羊水塞栓症は分娩時に卵膜や子宮内膜の血管が破錠し、多量の羊水成分(胎便などの胎児成分も含む)が母体の血液中に流出して呼吸循環不全やショック、産科DICなどの重篤の症状を引き起こす疾患です。

病因が判明していないため、各症状の対症療法しかなく、母体死亡率が60?80%と極めて高い疾患です。

原因

羊水塞栓症はなぜ起こる?

なぜ、母体の血中に羊水成分が流入することで重篤な症状に至るか、その明確な病因は判明していません。

仮説として、羊水中の胎児成分(胎便、扁平上皮細胞、毳毛(ぜいもう:産毛のこと)、胎脂、ムチン)や液性成分(胎便中のプロテアーゼ、組織トロンボプラスチン)が関与していると疑われています。

なお、発症の契機としては、過強陣痛や子宮収縮薬の投与など、子宮内圧の急激な上昇が関連し、卵膜や子宮内膜の血管が破錠することで引き起こされる事が分かっています。

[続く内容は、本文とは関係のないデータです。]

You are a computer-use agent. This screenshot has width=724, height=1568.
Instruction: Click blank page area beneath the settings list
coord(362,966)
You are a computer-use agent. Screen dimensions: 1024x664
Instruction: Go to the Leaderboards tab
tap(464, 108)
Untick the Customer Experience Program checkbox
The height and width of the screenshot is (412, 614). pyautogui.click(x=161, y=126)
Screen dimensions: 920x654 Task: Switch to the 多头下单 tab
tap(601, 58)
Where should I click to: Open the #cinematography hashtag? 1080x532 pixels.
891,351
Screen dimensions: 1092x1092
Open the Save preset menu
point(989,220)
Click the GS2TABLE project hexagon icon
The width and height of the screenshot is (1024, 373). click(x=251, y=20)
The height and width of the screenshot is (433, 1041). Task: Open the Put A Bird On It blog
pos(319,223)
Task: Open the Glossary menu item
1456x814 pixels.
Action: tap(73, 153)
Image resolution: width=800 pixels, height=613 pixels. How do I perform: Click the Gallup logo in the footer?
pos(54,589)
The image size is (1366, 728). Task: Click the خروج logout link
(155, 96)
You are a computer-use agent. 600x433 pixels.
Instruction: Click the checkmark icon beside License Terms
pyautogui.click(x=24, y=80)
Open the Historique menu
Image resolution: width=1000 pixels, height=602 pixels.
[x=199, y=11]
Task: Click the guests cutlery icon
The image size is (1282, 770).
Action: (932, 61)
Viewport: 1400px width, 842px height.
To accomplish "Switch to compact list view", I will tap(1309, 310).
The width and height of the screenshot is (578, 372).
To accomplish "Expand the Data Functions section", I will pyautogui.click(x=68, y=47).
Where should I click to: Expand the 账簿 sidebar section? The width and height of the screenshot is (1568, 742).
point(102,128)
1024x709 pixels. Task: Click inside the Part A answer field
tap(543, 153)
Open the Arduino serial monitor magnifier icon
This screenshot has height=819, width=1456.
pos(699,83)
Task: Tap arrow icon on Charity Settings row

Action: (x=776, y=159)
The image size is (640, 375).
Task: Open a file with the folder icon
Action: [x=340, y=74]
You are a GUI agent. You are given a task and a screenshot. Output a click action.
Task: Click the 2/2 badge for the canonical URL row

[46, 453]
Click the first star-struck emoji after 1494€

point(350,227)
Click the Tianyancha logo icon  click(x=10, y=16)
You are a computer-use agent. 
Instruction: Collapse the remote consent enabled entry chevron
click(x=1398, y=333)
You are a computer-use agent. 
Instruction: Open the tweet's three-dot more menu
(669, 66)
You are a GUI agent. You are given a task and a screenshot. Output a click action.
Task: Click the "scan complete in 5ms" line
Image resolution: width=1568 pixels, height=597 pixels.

破錠した血管から羊水成分が流入し、上述したような羊水成分が関与して、諸症状を引き起こします。

症状

初期段階では、原因の分からない発熱や腰痛、痙攣、意識障害、羊水混濁などが起こります。

起こり得る合併症

疾患が進行していくと多くの場合では、特に破水後に以下のような肺や気管などの呼吸に関連した臓器の疾患、血圧低下や大量出血に関連した疾患が起こります。

  • チアノーゼ
  • 肺水腫
  • 気管支痙攣
  • 急性呼吸不全
  • 肺高血圧症候群
  • 出血性ショック
  • 産科DIC
羊水塞栓症の発症者の約半数は、発症から1時間以内に心停止や大量出血によるショック、呼吸不全による死亡となるか、残りの半数は突然死を免れてもDICによる多臓器不全となります。

前者の突然死は救命できる可能性はほぼありませんが、DICに関しては早期の抗DIC治療を実施すれば救命できる場合があります。

予防方法

発端となるのは過強陣痛などによる急激な子宮内圧の上昇ですが、過強陣痛の原因の多くは陣痛促進薬の過剰投与が関連しています。

そのため、例えば回旋異常などによる陣痛促進薬の投与を医師が慎重に実施する事で人為的な発症は抑止できる可能性はありますが、妊婦側でできる過強陣痛の根本的な予防方法はありません。

なお、過強陣痛の要因の1つとして過度の緊張が挙げられますので、できるだけ緊張を緩和する方法を見つけておく事は、予防に繋がるかもしれません。
緊張を緩和する方法としてリラクゼーション法や呼吸法があります。